Avec le soutien politique, le projet a évolué pour devenir le tableau de bord que l’on retrouve désormais sur le site du gouvernement. Il a associé Santé publique France et le ministère de la Santé pour la remontée des données des hôpitaux. Etalab s’est occupé de faire le tri et de nettoyer les fameuses données pour les rendre plus facilement réexploitables. Et le SIG s’est chargé, avec d’autres services de la Dinum, de les mettre en forme sur son site. Depuis, Etalab continue de travailler avec le ministère de la Santé pour fluidifier la transmission des données et enrichir progressivement le panel. Les données sur le nombre de tests réalisés par jour devraient ainsi prochainement être agrégées.  

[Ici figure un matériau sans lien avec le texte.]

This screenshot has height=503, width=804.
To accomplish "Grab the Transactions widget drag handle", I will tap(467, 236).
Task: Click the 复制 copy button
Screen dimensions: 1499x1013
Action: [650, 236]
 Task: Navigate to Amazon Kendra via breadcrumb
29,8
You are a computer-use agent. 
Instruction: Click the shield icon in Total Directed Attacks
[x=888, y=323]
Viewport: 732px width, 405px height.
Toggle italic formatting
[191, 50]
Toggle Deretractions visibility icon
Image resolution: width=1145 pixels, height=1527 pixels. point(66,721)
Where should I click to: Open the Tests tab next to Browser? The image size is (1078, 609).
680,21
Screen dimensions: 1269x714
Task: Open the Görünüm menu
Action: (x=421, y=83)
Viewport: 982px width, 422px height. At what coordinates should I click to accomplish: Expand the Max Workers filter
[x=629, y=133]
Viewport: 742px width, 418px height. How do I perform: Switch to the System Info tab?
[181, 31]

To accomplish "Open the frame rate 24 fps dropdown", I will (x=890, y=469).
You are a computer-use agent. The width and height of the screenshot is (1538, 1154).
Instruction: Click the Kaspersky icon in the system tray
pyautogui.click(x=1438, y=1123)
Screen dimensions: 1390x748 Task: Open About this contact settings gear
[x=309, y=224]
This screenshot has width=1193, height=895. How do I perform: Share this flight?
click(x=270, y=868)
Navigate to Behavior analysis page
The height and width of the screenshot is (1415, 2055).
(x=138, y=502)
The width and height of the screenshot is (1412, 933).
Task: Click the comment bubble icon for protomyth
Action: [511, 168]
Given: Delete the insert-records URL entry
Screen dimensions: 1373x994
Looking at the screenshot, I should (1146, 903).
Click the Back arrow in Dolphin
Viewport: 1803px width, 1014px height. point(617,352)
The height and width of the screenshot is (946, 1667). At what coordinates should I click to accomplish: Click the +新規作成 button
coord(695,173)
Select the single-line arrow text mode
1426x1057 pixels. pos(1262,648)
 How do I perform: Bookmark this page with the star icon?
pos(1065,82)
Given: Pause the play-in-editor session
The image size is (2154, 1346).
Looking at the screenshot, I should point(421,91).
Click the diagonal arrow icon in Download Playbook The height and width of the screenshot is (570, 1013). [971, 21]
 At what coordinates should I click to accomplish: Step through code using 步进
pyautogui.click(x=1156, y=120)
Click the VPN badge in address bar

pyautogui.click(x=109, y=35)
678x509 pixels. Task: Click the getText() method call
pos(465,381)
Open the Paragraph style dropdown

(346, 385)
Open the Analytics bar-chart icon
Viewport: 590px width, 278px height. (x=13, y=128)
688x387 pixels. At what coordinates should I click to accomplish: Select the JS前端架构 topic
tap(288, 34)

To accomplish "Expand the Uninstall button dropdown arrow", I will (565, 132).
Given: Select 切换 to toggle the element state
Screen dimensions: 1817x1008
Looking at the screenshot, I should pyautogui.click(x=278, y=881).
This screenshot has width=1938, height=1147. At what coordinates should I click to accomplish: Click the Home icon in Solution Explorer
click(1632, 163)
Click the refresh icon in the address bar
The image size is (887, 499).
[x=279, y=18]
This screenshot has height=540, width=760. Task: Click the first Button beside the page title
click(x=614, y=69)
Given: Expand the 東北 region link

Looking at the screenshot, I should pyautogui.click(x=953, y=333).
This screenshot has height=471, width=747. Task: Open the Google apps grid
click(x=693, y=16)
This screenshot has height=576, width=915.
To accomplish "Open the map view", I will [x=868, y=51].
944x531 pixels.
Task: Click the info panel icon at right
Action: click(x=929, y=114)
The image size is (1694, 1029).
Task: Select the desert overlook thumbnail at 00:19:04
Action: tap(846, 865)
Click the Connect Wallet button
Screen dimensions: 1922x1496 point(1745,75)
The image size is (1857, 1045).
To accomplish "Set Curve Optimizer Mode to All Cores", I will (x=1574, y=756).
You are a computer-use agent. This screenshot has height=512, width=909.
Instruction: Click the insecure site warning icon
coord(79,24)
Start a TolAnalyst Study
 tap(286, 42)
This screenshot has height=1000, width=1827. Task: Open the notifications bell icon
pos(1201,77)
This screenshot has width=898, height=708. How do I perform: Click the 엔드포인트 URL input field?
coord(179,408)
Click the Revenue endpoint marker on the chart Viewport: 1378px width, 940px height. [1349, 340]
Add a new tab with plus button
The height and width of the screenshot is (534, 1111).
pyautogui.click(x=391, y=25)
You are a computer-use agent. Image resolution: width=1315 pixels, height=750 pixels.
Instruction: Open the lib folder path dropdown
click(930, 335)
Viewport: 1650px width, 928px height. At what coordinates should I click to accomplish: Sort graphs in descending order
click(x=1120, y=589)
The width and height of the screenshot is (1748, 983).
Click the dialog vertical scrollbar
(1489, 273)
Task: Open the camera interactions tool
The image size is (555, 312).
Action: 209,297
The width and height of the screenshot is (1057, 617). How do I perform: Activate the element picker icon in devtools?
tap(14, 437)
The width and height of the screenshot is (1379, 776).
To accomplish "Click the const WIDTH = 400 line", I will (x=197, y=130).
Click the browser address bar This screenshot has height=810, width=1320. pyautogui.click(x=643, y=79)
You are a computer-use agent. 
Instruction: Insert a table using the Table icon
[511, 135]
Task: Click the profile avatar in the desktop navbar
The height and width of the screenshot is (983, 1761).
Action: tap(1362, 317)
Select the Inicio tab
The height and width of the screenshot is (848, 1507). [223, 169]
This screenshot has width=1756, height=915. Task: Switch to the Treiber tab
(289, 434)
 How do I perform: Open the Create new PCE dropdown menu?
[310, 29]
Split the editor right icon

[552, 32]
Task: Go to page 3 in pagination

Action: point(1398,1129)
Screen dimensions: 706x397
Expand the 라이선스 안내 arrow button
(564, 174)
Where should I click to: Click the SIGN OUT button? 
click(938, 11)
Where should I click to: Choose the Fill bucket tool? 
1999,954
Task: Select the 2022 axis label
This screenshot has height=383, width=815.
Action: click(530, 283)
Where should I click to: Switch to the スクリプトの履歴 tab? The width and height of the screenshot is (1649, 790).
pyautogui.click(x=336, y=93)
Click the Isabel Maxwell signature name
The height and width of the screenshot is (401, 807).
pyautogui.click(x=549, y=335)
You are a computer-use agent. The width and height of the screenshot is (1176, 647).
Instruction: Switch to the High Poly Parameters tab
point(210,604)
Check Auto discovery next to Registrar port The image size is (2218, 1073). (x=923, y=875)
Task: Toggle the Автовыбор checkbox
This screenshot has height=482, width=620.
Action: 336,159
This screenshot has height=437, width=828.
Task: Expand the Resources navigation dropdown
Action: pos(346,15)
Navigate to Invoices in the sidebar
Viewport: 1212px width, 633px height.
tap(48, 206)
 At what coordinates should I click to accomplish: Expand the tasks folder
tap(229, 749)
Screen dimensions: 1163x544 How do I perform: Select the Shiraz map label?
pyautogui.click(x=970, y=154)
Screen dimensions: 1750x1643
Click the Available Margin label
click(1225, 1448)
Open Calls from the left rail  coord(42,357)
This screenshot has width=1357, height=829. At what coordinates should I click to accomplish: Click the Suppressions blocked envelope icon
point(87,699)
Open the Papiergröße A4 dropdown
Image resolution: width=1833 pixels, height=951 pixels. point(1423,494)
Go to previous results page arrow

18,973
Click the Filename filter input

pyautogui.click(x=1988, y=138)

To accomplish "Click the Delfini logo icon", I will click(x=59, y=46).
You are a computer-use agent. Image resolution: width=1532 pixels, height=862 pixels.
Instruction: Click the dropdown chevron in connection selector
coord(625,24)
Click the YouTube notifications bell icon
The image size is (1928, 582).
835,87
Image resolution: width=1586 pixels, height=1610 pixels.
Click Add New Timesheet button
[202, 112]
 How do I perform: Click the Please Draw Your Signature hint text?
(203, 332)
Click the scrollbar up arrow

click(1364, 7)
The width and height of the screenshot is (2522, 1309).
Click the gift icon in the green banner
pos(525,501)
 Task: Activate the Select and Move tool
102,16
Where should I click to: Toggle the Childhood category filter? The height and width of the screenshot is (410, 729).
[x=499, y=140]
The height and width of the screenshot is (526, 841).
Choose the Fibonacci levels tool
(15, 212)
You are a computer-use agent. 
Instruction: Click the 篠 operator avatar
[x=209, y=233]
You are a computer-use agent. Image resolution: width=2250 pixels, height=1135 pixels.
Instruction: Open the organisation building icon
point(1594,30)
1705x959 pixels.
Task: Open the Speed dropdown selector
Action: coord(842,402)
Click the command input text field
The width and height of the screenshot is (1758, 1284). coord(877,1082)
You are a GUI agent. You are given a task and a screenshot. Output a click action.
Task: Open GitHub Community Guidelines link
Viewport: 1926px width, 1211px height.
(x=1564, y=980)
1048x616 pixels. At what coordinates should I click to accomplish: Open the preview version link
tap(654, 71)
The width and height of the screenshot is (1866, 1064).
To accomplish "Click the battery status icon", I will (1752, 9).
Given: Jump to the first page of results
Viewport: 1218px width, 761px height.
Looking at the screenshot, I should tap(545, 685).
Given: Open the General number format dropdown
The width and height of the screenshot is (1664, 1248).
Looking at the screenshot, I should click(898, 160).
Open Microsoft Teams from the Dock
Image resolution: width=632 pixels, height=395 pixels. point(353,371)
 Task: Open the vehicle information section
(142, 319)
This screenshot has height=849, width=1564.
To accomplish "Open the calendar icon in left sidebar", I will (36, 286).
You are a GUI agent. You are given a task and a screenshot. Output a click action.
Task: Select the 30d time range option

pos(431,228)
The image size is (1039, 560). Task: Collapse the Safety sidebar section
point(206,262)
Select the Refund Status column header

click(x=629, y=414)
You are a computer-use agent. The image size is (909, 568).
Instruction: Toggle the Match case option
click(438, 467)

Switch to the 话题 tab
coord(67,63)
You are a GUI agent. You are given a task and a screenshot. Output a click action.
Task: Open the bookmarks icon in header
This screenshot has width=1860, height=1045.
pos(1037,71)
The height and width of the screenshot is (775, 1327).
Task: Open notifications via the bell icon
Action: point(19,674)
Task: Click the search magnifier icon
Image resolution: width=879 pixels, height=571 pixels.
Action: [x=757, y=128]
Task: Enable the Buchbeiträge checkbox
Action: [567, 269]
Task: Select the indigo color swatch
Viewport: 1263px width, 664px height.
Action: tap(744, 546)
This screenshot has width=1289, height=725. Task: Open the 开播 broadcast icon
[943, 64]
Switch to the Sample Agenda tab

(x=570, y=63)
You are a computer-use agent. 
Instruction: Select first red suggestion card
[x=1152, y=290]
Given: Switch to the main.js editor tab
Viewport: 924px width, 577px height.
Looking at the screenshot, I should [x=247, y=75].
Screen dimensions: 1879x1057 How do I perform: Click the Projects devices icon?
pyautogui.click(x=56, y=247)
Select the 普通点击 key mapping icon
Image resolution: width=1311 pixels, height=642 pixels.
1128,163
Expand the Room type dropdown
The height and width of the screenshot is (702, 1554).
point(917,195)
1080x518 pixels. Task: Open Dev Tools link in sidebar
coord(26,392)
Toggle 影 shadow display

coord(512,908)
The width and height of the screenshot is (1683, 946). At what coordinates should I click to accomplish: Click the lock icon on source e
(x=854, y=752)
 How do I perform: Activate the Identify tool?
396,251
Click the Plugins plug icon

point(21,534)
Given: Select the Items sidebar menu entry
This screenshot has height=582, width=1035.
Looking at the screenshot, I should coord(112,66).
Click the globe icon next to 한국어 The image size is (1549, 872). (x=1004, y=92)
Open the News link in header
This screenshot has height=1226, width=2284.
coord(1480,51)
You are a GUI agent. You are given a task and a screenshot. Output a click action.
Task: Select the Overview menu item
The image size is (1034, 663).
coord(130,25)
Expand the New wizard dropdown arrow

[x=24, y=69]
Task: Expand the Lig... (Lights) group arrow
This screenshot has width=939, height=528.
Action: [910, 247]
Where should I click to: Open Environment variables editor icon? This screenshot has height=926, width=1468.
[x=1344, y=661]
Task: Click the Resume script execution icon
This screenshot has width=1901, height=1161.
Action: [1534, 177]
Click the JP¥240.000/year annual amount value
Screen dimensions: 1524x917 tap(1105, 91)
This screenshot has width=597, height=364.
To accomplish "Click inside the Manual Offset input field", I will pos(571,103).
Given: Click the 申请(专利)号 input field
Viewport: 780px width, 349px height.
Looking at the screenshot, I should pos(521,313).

Autre exemple de collaboration interministérielle : la publication de l’algorithme d’orientation des malades, utilisé par le site Maladiecoronavirus.fr. Un projet, lancé par le ministère de la Santé, consistait initialement à créer un nouveau site d’autodiagnostic pour les personnes se sentant malades. Mais plutôt que de créer un site de plus, l’apport de Beta.gouv et d’Etalab a été, explique le responsable de l’incubateur, Florian Delezenne, “de revenir aux sources du problème pour le questionner et ainsi de proposer de partager la base”, c’est-à-dire l’algorithme. Et ce de manière à ce que toutes les initiatives de la société civile pour informer ou orienter les personnes s’appuient sur un même algorithme et que la remontée de données soit uniforme, pour faciliter les projets de recherche par la suite. 

Se recentrer sur les chantiers prioritaires 

Les premières semaines du confinement ont donc vu un important foisonnement d’idées et de projets plus ou moins aboutis et pertinents, certains étant repris officiellement. Un foisonnement qui n’a pas échappé au secrétariat d’État chargé du Numérique. “Nous avons d’abord été dans une période de gestion de crise, à présent, nous allons pouvoir mieux nous projeter et regarder ce qui mérite d’être appuyé”, soufflait-on au cabinet du secrétaire d’État, Cédric O, en fin de deuxième semaine de confinement. 

Après une première dizaine de jours de confinement et d’idées fusant dans tous les sens, l’heure est maintenant à la mise en cohérence d’ensemble. Là où Beta.gouv lançait, au début de la crise, son propre appel pour collecter les besoins des personnels non médicaux de la santé qui pourraient bénéficier de solutions numériques, elle s’est, depuis, approchée de plus près du ministère de la Santé, désigné comme le pilote légitime des réponses à apporter à la crise.

La Dinum cherche maintenant à regarder comment apporter son aide plutôt qu’à relancer de nouvelles initiatives et se positionne davantage en “capteur de besoins” pour redistribuer les cartes à l’interministériel. “Nous essayons ensuite de rapprocher les initiatives qui nous sont remontées d’un point d’atterrissage dans l’incubateur ministériel ou le service le plus concerné”, explique le responsable de l’incubateur interministériel de start-up d’État.

Celui-ci se reconcentre aussi surtout sur les chantiers prioritaires et sur la façon d’améliorer ce qui a déjà été déployé, comme Jeveuxaider.fr (qui en réalité un projet de site pour la réserve civique porté par une startup d'Etat et qui a été détourné le temps de la crise) ou la plate-forme Solidarité numérique, lancée officiellement le 30 mars. L’équipe réfléchit également d’ores et déjà à l’après-crise, et à ce que pourraient devenir les différents projets lancés.